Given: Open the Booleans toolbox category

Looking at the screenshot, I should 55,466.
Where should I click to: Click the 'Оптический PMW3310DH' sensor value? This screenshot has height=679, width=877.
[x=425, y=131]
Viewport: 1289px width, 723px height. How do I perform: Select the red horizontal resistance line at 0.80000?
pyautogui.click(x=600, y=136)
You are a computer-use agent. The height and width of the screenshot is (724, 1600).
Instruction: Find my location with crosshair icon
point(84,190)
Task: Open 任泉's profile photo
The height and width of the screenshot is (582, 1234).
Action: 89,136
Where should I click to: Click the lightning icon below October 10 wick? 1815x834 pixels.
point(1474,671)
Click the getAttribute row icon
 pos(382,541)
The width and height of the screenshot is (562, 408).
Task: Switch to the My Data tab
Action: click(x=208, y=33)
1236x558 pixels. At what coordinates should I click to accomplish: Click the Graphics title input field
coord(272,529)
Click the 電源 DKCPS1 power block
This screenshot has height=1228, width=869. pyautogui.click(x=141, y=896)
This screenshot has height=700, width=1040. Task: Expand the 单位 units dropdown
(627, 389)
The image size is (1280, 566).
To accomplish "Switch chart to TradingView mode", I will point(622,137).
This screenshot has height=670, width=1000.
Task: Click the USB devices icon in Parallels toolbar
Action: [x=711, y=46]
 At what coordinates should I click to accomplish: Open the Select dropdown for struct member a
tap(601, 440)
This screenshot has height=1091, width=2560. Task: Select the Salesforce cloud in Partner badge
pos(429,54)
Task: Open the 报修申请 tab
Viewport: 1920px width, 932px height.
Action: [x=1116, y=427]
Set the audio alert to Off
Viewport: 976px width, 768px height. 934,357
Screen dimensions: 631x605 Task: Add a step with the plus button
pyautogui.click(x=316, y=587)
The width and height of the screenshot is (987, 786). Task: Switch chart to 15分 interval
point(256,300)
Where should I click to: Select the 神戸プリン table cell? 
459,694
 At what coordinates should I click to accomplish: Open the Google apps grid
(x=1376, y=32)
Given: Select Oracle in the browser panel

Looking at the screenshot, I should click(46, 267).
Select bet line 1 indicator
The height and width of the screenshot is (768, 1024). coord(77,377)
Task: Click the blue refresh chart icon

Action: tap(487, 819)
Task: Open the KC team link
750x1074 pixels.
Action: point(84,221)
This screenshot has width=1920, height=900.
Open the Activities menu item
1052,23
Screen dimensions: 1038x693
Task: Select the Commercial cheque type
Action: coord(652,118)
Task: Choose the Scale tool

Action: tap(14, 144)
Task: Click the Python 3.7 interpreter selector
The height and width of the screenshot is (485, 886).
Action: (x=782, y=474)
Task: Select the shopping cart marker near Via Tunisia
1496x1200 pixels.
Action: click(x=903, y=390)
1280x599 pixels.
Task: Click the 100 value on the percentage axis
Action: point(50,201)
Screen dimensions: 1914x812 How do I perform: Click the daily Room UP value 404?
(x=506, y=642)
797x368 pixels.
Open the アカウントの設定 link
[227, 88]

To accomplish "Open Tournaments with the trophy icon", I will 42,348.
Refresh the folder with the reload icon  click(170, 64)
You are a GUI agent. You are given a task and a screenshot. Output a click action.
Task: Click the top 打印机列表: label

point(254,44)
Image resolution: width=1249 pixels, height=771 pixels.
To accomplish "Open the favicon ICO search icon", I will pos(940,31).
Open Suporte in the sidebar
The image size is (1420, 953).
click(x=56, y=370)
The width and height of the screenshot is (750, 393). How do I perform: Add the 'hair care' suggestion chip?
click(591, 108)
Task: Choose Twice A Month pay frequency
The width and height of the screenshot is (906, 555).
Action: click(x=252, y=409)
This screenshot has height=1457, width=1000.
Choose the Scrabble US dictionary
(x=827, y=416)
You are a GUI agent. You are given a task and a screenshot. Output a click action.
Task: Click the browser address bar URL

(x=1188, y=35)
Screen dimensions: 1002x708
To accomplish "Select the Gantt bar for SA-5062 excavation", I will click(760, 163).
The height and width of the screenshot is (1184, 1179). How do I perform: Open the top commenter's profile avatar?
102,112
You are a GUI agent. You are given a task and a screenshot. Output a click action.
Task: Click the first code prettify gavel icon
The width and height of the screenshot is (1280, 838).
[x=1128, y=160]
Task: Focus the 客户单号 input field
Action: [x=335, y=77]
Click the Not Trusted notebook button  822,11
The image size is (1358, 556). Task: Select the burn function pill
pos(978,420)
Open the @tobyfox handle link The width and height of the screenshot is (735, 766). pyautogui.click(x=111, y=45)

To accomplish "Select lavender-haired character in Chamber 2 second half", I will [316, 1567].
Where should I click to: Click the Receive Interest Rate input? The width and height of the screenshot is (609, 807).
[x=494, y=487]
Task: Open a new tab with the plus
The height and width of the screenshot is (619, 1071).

▶ What the task asks
Starting with the line that contains "Task: Click the browser address bar URL", print each line through the last one in the listing. Include both end lines and add nothing.

▶ Result of the task
Task: Click the browser address bar URL

(x=1188, y=35)
Screen dimensions: 1002x708
To accomplish "Select the Gantt bar for SA-5062 excavation", I will click(760, 163).
The height and width of the screenshot is (1184, 1179). How do I perform: Open the top commenter's profile avatar?
102,112
You are a GUI agent. You are given a task and a screenshot. Output a click action.
Task: Click the first code prettify gavel icon
The width and height of the screenshot is (1280, 838).
[x=1128, y=160]
Task: Focus the 客户单号 input field
Action: [x=335, y=77]
Click the Not Trusted notebook button  822,11
The image size is (1358, 556). Task: Select the burn function pill
pos(978,420)
Open the @tobyfox handle link The width and height of the screenshot is (735, 766). pyautogui.click(x=111, y=45)

To accomplish "Select lavender-haired character in Chamber 2 second half", I will [316, 1567].
Where should I click to: Click the Receive Interest Rate input? The width and height of the screenshot is (609, 807).
[x=494, y=487]
Task: Open a new tab with the plus
The height and width of the screenshot is (619, 1071).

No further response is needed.